Successful petition for review at the European Patent Office

For only the second time the European Patent Office procedure under which an
appeal board decision can be challenged has been successfully used. The option for making a petition for review to the the Enlarged Board of Appeal (EBA) was brought in by the EPC 2000 law changes that took effect in December 2007.

In this case, the EBA was asked to reconsider the revocation of European patent 1 284 604 following an opposition and subsequent appeal. In the appeal oral proceedings, the opponents had argued against the novelty of the main request, which was followed by counter-arguments from the patentee. The chairman of the appeal asked if the parties had any further comments, and when the reply was in the negative he closed the debate.
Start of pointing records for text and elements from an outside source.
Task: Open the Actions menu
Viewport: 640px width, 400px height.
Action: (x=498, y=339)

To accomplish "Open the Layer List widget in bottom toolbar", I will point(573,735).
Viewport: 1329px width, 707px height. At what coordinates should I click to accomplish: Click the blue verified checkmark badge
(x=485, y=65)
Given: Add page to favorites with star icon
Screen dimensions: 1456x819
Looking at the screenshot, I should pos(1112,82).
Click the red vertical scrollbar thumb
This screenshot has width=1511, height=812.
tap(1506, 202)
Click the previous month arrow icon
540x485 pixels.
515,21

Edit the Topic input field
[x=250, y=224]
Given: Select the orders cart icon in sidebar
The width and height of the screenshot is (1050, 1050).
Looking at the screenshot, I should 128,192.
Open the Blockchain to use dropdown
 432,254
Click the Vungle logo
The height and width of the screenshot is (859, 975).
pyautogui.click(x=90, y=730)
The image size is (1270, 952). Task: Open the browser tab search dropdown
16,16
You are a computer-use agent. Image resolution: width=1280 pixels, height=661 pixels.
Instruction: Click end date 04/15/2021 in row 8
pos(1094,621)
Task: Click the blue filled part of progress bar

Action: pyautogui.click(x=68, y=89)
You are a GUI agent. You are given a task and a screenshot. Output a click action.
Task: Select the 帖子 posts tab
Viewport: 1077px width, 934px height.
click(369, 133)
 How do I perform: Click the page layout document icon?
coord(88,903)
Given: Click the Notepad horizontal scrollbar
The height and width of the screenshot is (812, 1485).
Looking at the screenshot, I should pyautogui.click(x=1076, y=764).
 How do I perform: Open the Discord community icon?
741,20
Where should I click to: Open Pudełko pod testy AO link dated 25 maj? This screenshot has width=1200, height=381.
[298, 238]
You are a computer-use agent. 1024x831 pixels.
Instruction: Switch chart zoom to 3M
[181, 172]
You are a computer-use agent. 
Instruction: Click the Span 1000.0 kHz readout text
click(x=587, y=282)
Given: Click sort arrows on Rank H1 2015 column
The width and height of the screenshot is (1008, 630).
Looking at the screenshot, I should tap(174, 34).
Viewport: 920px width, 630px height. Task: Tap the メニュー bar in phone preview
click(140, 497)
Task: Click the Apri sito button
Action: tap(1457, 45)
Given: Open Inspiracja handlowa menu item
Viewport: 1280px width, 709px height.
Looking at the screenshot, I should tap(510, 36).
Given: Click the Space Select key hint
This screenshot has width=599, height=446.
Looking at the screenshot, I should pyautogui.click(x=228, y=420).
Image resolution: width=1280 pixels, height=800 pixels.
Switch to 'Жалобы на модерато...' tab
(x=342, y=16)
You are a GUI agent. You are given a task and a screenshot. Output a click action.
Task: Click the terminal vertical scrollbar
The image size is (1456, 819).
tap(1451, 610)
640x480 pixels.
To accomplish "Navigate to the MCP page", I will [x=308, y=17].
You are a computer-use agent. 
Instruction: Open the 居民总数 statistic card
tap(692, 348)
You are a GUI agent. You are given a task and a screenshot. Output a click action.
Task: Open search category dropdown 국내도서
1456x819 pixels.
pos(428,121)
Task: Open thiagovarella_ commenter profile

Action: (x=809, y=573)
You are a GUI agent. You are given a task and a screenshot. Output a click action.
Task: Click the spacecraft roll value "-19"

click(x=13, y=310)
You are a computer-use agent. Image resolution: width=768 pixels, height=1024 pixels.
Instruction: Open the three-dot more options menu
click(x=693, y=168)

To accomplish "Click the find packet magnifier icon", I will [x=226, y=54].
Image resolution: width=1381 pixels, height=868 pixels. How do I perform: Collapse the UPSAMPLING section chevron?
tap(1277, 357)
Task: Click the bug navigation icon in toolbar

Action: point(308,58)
When the proceedings were resumed the chairman announced the decision that claim 1 of the main request was novel but lacked an inventive step.

The patentee therefore brought a petition for review, R3/10, on the basis that the requisite right to be heard under European practice had not been available. The patentee asserted that there was no reason to think that when the chairman closed the debate the appeal board was going to decide on anything more than what had been discussed orally, i.e. novelty of the main request. Therefore it had not been presented with the right to be heard on the issue of inventive step.

The EBA agreed that the patentee had been denied an opportunity to comment
on inventive step as a result of how the oral proceedings were conducted,
because the chairman had not mentioned inventive step when he invited the
presentation of further comments. Accordingly, the patentee’s right to be heard
had been violated in a fundamental manner. This was the case even though the patentee had filed written submissions on inventive step before the oral
proceedings and in spite of there being no intention on the part of the appeal
board to deny the patentee its right to be heard. The EBA therefore set aside the decision and re-opened the appeal proceedings, with the fee for the petition being reimbursed.

Although over fifty petitions for review have been filed, with only two being
successful to date, it was always the intention that the review system should only be used to rectify grave injustices rather than to allow the facts and arguments in appeal cases to be routinely revisited. From the two successful cases it is apparent that when there is a clear breach of a party’s right to be heard the review system can be used to address this.